[waynezw0618]

Hi everyone

i have calculated the performance and internal filed in a centrifugal pump impeller using both OpenFOAM-1.5 and ANSYS CFX 11.0, for all calculation i use one mesh(i generated the mesh in ICEM-CFD 11.0,save a copy as .cfx for CFX,and the other as .msh for OpenFOAM,so for both solver use the same mesh)

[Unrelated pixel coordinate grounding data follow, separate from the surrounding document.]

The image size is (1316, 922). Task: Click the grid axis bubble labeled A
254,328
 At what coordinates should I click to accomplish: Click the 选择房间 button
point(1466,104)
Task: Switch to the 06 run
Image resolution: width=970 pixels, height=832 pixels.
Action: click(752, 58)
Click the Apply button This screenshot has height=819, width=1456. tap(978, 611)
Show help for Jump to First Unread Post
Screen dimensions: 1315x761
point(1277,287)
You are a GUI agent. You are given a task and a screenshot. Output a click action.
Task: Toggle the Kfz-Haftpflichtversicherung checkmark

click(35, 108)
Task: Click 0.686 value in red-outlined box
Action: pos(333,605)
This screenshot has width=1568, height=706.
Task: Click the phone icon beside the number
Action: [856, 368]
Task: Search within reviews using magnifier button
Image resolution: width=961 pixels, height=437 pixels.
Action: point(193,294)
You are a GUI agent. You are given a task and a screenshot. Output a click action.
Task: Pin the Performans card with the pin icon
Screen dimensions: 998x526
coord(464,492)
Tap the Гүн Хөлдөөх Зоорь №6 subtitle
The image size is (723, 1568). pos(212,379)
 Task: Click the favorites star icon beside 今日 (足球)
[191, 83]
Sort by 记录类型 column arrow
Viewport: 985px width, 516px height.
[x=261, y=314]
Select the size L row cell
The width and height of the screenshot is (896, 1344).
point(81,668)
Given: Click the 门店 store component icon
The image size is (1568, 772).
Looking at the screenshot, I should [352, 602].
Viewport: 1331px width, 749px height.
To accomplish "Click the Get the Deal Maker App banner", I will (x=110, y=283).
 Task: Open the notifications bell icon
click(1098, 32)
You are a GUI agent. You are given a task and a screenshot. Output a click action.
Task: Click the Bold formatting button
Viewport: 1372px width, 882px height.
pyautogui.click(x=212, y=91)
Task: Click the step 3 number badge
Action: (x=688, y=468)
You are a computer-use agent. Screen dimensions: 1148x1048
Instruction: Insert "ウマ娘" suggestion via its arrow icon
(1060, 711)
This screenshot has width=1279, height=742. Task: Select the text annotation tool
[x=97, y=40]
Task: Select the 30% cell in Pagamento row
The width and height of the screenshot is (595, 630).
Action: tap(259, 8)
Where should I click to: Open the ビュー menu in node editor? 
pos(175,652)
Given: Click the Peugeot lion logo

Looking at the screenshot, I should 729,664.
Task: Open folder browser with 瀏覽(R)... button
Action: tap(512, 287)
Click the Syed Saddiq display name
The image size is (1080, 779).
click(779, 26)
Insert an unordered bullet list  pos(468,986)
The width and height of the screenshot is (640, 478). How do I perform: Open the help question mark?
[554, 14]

the working conditions of all simulations are all part load off-design condtion,and for OpenFoam result are all face one problem(i will show in the table below),here is result of 25%Q_design

in OpenFOAM i have use both simpleSRFFoam & MRFSimpleFoam,and turbulence model is SST,the both two get the similar result,so i will show the result of MRFSimpleFoam here only ,here is fvScheme and fvSolution for MRFSimpleFoam

fvSolution:

solvers
{
p PCG
{
preconditioner GAMG
{

tolerance 1e-6;
relTol 0.05;

smoother DICGaussSeidel;
nPreSweeps 0;
nPostSweeps 2;
nBottomSweeps 2;

cacheAgglomeration false;
nCellsInCoarsestLevel 10;
agglomerator faceAreaPair;
mergeLevels 1;

};
tolerance 1e-06;
relTol 0.01;
};
U smoothSolver
{
smoother GaussSeidel;
nSweeps 2;
tolerance 1e-7;
relTol 0.01;
};
k PBiCG
{
preconditioner DILU;
tolerance 1e-7;
relTol 0.1;
};
omega PBiCG
{
preconditioner DILU;
tolerance 1e-7;
relTol 0.1;
};
}

SIMPLE
{
nNonOrthogonalCorrectors 2;
}

relaxationFactors
{
p 0.3;
U 0.4;
k 0.4;
omega 0.4;
}


!! nNonOrthogonalCorrectors is 2

fvScheme:

ddtSchemes
{
default steadyState;
}

gradSchemes
{
default Gauss linear;
grad(p) Gauss linear;
grad(U) Gauss linear;
grad(Urel) Gauss linear;

}

divSchemes
{
default none;
div(phi,U) Gauss SFCD;
div(phi,Urel) Gauss SFCD;
div(phi,k) Gauss linear;
div(phi,epsilon) Gauss linear;
div(phi,omega) Gauss linear;
div(phi,v2) Gauss limitedLinear 0.5;
div(phi,f) Gauss limitedLinear 0.5;
div(phi,R) Gauss linear;
div(R) Gauss linear;
div(phi,nuTilda) Gauss upwind;
div((nuEff*dev(grad(U).T()))) Gauss linear;
div((nuEff*dev(grad(Urel).T()))) Gauss linear;
}

laplacianSchemes
{
default Gauss linear corrected;
laplacian(nuEff,U) Gauss linear corrected;
laplacian(nuEff,Urel) Gauss linear corrected;
laplacian((1|A(U)),p) Gauss linear corrected;
laplacian((1|A(Urel)),p) Gauss linear corrected;
laplacian(DkEff,k) Gauss linear corrected;
laplacian(DepsilonEff,epsilon) Gauss linear corrected;
laplacian(DomegaEff,omega) Gauss linear corrected;
laplacian(DREff,R) Gauss linear corrected;
laplacian(DnuTildaEff,nuTilda) Gauss linear corrected;
}

interpolationSchemes
{
default linear;
interpolate(U) linear;
interpolate(Urel) linear;
}

snGradSchemes
{
default corrected;
}

fluxRequired
{
default no;
p;
}

in CFX i try to use the StandardkEpsilo+scable wallfunction
/SST+ automatic wall fuction
/unsteady SST+automatic wall fuction
/SST-SAS automatic wall fuction
/LES Smaginsky subgrid model + scalable wall function

and the advection term scheme is High Resoltion method in ANSYS CFX11.0

the result of internel field is almost the same for all OF and CFX(I have post before:http://www.cfd-online.com/OpenFOAM_D...es/1/9426.html)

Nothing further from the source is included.